**RECORD EXTRACTS:**
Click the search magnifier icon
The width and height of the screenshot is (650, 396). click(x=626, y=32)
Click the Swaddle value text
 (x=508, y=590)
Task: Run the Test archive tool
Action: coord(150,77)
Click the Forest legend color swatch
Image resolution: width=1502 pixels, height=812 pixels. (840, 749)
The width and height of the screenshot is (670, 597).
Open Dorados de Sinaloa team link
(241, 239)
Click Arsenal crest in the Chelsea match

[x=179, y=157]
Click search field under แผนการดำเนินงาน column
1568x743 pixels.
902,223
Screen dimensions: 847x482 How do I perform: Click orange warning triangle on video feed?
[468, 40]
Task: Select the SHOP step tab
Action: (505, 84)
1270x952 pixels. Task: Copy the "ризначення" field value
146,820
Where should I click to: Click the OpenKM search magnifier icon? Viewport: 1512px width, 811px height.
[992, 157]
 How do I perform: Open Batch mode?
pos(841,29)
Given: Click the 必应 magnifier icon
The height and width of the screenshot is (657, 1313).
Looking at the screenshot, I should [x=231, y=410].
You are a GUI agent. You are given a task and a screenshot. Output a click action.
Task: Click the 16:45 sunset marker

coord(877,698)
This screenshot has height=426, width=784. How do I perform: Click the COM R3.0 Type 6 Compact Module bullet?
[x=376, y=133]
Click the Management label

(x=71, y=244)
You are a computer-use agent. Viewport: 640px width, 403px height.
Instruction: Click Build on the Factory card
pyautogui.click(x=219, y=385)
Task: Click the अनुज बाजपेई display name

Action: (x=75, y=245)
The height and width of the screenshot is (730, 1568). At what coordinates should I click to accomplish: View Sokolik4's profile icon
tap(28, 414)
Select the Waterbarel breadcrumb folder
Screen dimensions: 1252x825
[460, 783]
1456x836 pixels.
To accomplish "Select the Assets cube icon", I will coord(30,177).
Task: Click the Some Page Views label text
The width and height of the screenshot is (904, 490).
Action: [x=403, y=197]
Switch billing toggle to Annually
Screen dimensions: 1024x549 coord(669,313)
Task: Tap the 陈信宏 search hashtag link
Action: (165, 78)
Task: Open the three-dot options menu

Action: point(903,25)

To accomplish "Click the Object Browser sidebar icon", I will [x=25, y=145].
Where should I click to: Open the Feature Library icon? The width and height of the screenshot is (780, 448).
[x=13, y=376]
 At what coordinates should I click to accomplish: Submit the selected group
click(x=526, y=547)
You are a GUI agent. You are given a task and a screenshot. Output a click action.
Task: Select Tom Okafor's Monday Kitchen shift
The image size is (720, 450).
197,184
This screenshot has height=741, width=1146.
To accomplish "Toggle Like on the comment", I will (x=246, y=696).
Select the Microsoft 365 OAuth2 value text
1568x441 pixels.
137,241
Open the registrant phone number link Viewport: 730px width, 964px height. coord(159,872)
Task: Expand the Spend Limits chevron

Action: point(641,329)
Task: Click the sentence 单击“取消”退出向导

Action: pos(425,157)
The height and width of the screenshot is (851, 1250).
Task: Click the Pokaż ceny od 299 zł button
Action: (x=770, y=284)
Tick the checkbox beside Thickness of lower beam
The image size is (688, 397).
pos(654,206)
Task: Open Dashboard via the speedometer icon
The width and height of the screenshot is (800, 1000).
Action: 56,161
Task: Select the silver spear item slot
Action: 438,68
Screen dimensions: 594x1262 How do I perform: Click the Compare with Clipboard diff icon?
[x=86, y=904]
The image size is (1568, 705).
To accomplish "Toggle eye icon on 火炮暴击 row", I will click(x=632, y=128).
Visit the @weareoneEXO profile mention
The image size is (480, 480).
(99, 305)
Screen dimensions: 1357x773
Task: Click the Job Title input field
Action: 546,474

**TASK INSTRUCTIONS:**
Copy the data above exactly. Every line must be included.

**REPLY TO THE TASK:**
Click the search magnifier icon
The width and height of the screenshot is (650, 396). click(x=626, y=32)
Click the Swaddle value text
 (x=508, y=590)
Task: Run the Test archive tool
Action: coord(150,77)
Click the Forest legend color swatch
Image resolution: width=1502 pixels, height=812 pixels. (840, 749)
The width and height of the screenshot is (670, 597).
Open Dorados de Sinaloa team link
(241, 239)
Click Arsenal crest in the Chelsea match

[x=179, y=157]
Click search field under แผนการดำเนินงาน column
1568x743 pixels.
902,223
Screen dimensions: 847x482 How do I perform: Click orange warning triangle on video feed?
[468, 40]
Task: Select the SHOP step tab
Action: (505, 84)
1270x952 pixels. Task: Copy the "ризначення" field value
146,820
Where should I click to: Click the OpenKM search magnifier icon? Viewport: 1512px width, 811px height.
[992, 157]
 How do I perform: Open Batch mode?
pos(841,29)
Given: Click the 必应 magnifier icon
The height and width of the screenshot is (657, 1313).
Looking at the screenshot, I should [x=231, y=410].
You are a GUI agent. You are given a task and a screenshot. Output a click action.
Task: Click the 16:45 sunset marker

coord(877,698)
This screenshot has height=426, width=784. How do I perform: Click the COM R3.0 Type 6 Compact Module bullet?
[x=376, y=133]
Click the Management label

(x=71, y=244)
You are a computer-use agent. Viewport: 640px width, 403px height.
Instruction: Click Build on the Factory card
pyautogui.click(x=219, y=385)
Task: Click the अनुज बाजपेई display name

Action: (x=75, y=245)
The height and width of the screenshot is (730, 1568). At what coordinates should I click to accomplish: View Sokolik4's profile icon
tap(28, 414)
Select the Waterbarel breadcrumb folder
Screen dimensions: 1252x825
[460, 783]
1456x836 pixels.
To accomplish "Select the Assets cube icon", I will coord(30,177).
Task: Click the Some Page Views label text
The width and height of the screenshot is (904, 490).
Action: [x=403, y=197]
Switch billing toggle to Annually
Screen dimensions: 1024x549 coord(669,313)
Task: Tap the 陈信宏 search hashtag link
Action: (165, 78)
Task: Open the three-dot options menu

Action: point(903,25)

To accomplish "Click the Object Browser sidebar icon", I will [x=25, y=145].
Where should I click to: Open the Feature Library icon? The width and height of the screenshot is (780, 448).
[x=13, y=376]
 At what coordinates should I click to accomplish: Submit the selected group
click(x=526, y=547)
You are a GUI agent. You are given a task and a screenshot. Output a click action.
Task: Select Tom Okafor's Monday Kitchen shift
The image size is (720, 450).
197,184
This screenshot has height=741, width=1146.
To accomplish "Toggle Like on the comment", I will (x=246, y=696).
Select the Microsoft 365 OAuth2 value text
1568x441 pixels.
137,241
Open the registrant phone number link Viewport: 730px width, 964px height. coord(159,872)
Task: Expand the Spend Limits chevron

Action: point(641,329)
Task: Click the sentence 单击“取消”退出向导

Action: pos(425,157)
The height and width of the screenshot is (851, 1250).
Task: Click the Pokaż ceny od 299 zł button
Action: (x=770, y=284)
Tick the checkbox beside Thickness of lower beam
The image size is (688, 397).
pos(654,206)
Task: Open Dashboard via the speedometer icon
The width and height of the screenshot is (800, 1000).
Action: 56,161
Task: Select the silver spear item slot
Action: 438,68
Screen dimensions: 594x1262 How do I perform: Click the Compare with Clipboard diff icon?
[x=86, y=904]
The image size is (1568, 705).
To accomplish "Toggle eye icon on 火炮暴击 row", I will click(x=632, y=128).
Visit the @weareoneEXO profile mention
The image size is (480, 480).
(99, 305)
Screen dimensions: 1357x773
Task: Click the Job Title input field
Action: 546,474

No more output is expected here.